Nitric Oxide (NO) was first discovered in 1998 by three American physicians who eventually went on to win the Nobel Prize for their research. Since then, the overall importance of NO for the body has become common knowledge with Nitric Oxide known to be ubiquitous, water soluble, free radical gas produced by the body’s own cells. Nitric Oxide is also known to be synthesized from the amino-acid L-arginine by a family of enzymes, the ‘nitric oxide synthesases’ via the L-arginine / NO pathway.

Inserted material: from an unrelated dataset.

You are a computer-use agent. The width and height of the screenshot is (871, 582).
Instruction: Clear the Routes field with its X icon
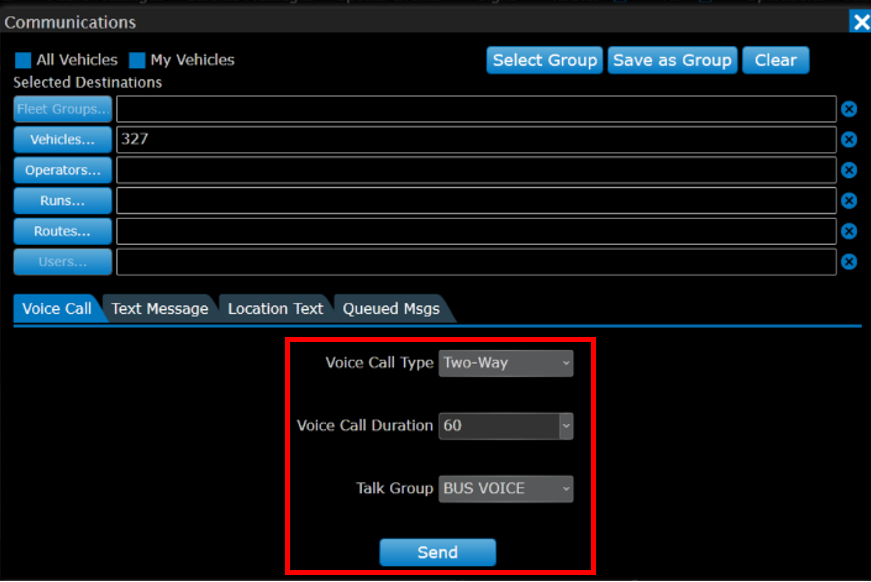click(x=849, y=231)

The precise role of Nitric Oxide (NO) in cancer however is poorly understood yet it is evident that NO is critical to many key biological processes, including neuro-transmission, immune system function, and vascular health. NO’s main job is to transmit signals to other cells in the body which is vastly important in cellular communication, known to be impeded in cancerous growth thus leaving room for cancer to develop.
“The multifaceted nature of NO in tumor biology demonstrates its role as a master regulator of tumor progression, with the ability to regulate multiple cellular processes in a dynamic fashion!!”

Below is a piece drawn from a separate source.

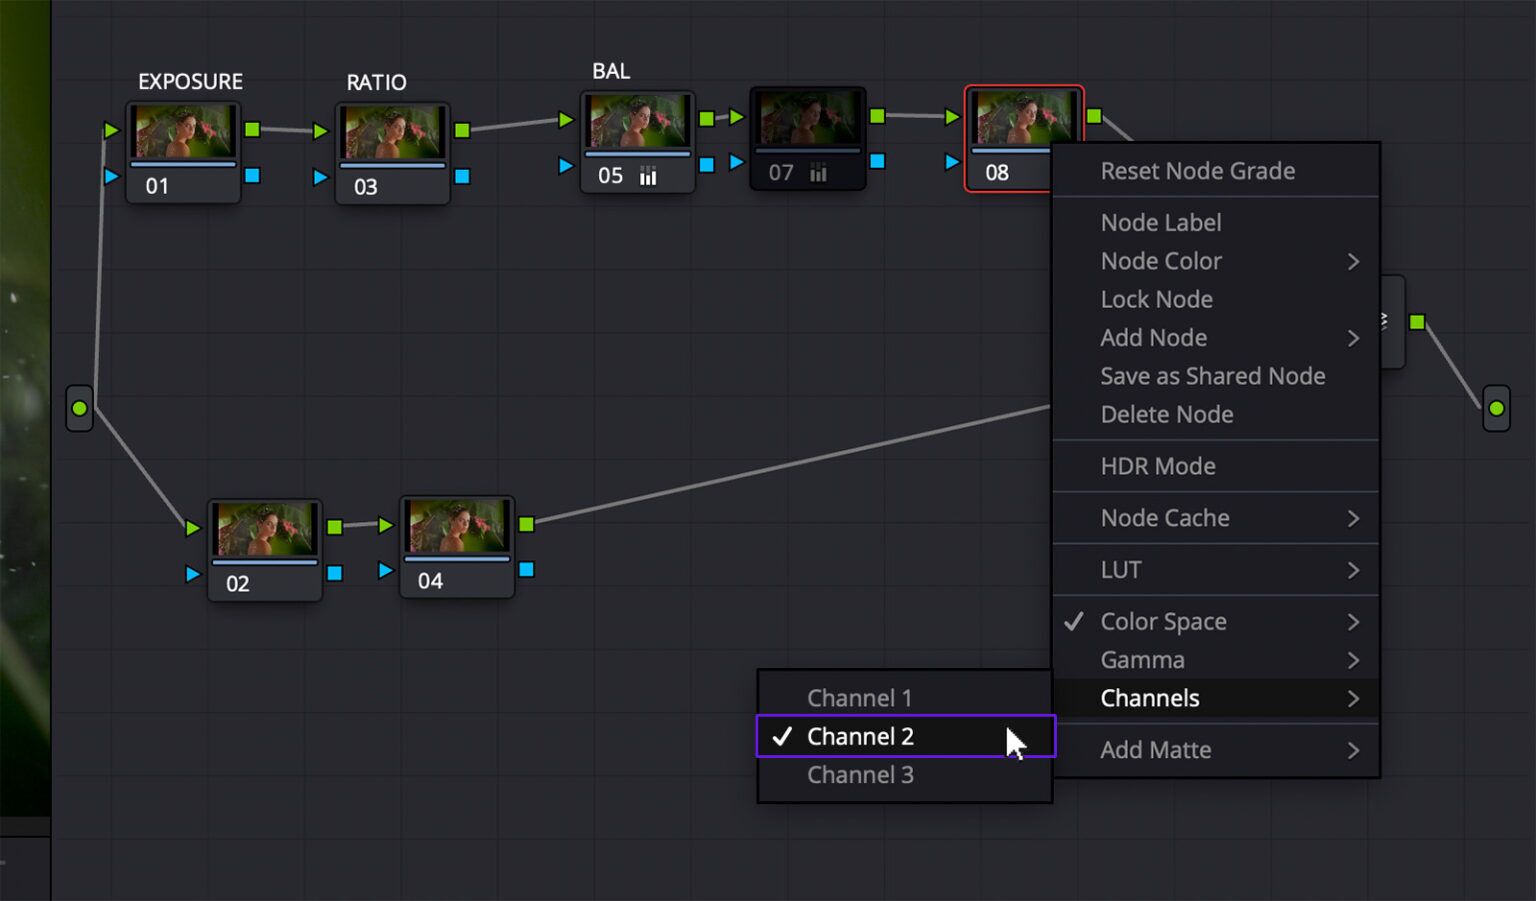This screenshot has height=901, width=1536.
Task: Toggle HDR Mode for node 08
Action: coord(1157,466)
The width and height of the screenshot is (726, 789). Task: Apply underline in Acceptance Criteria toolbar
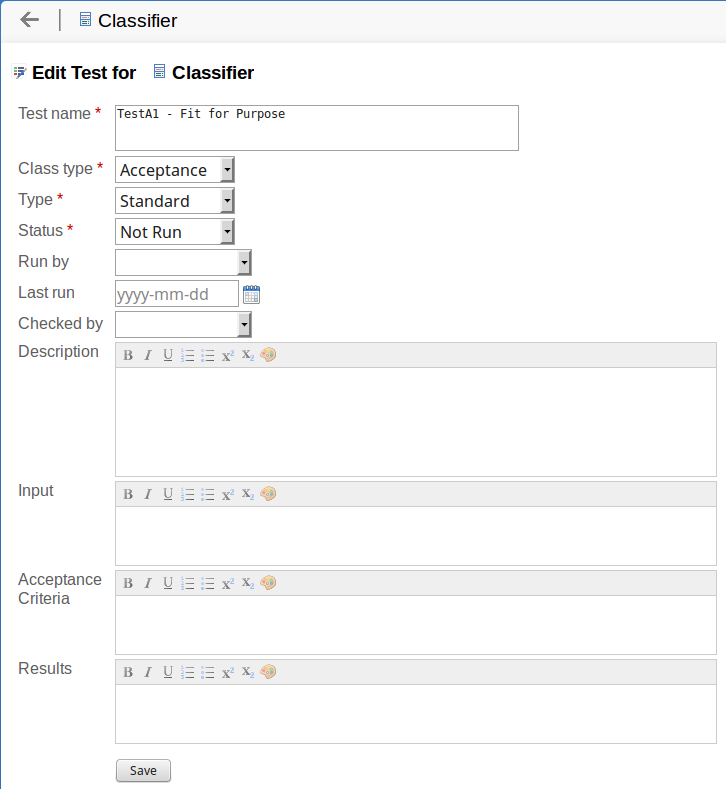(168, 583)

Arginine on the other hand has several immuno-modulatory effects such as stimulating T- and natural killer cell activity and influencing pro-inflammatory cytokine levels. The discovery that L-arginine is the sole precursor for the multi-functional messenger molecule Nitric Oxide, led to investigation into the role of arginine in numerous physiologic and pathophysiologic phenomena including cancer.

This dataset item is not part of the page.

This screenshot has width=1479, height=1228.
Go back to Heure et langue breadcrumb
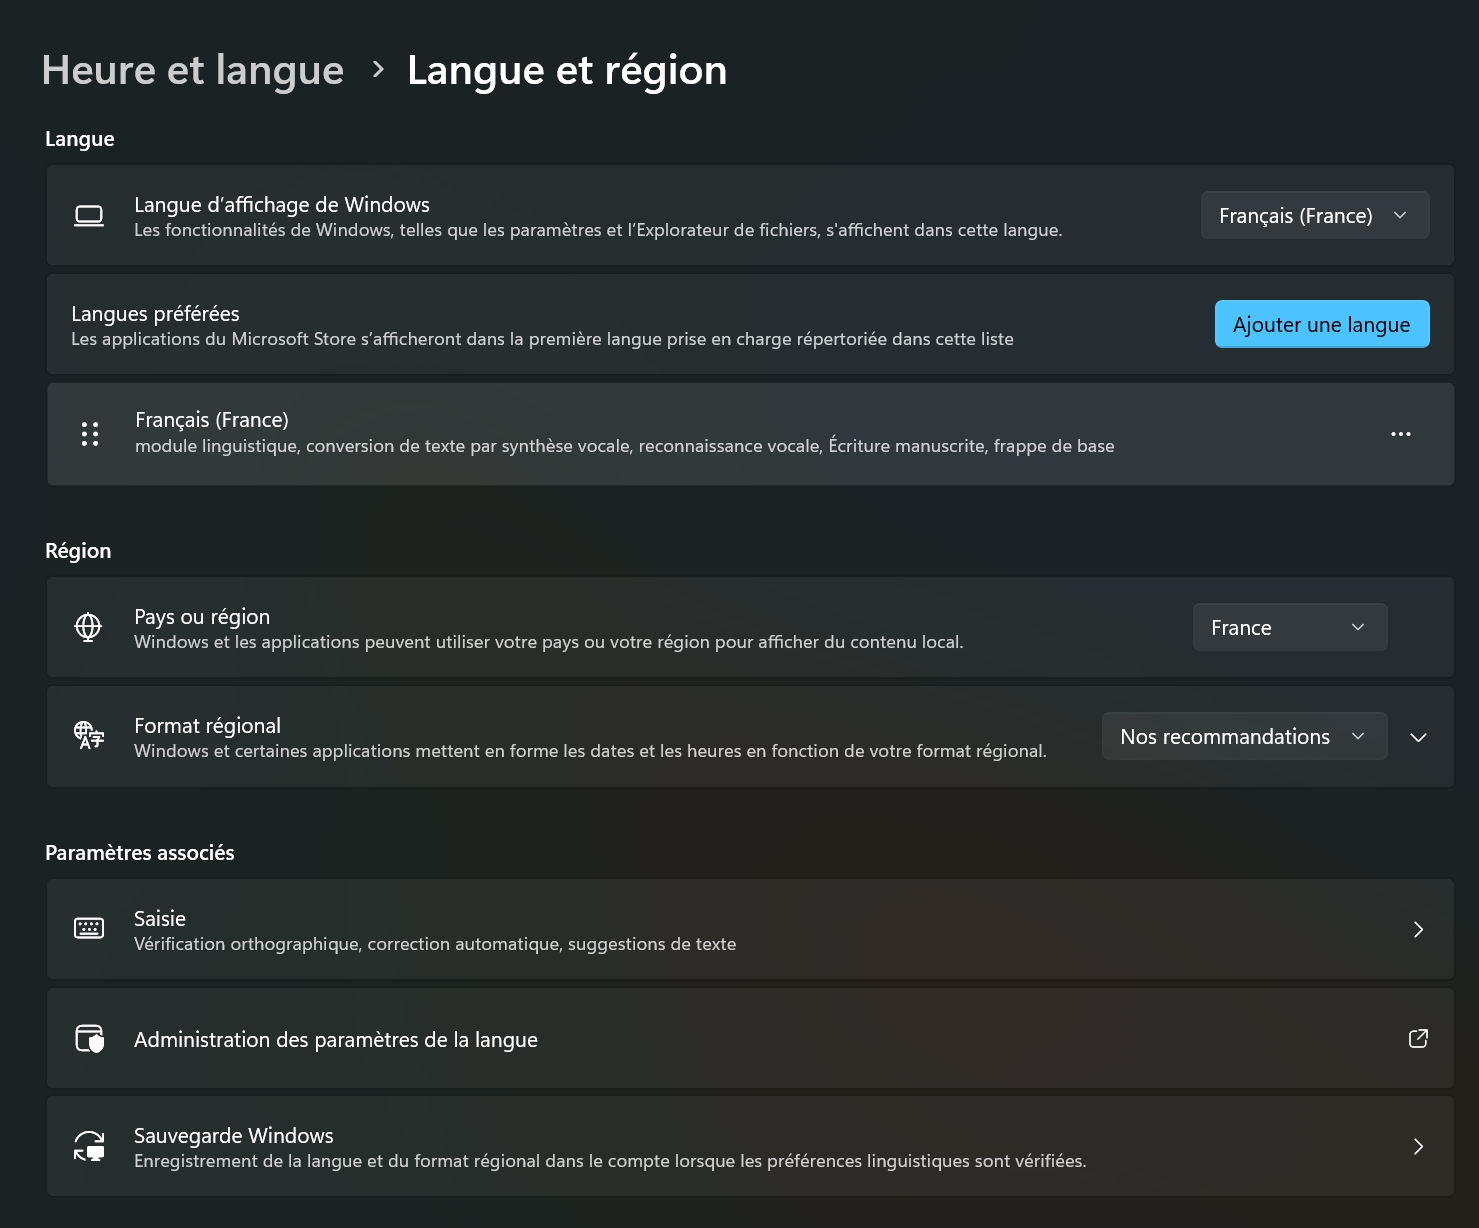(193, 70)
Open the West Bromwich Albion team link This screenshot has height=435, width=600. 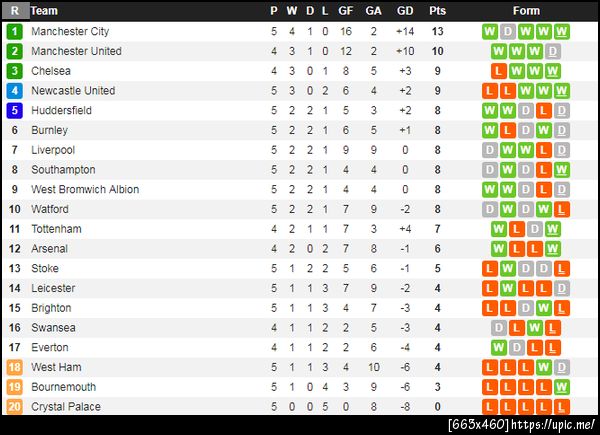(85, 189)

Researchers around the world are serious about the use of amino acids in cancer treatment, with L-arginine being the common substrate for two enzymes, arginase and nitric oxide synthase (NOS). The body needs higher levels of arginine when it is under conditions of stress, illness, malnutrition or injury therefore when these conditions are present, arginine becomes essential for healing to occur.
The action of L-arginine is mainly dependent on its end-product, Nitric Oxide (NO). The role of the L-arginine/NO pathway in tumor therapy has been well-studied with this pathway having been confirmed to play important roles in both tumorigensis and tumor destruction, and therefore reportedly showing great promise from a therapeutic perspective.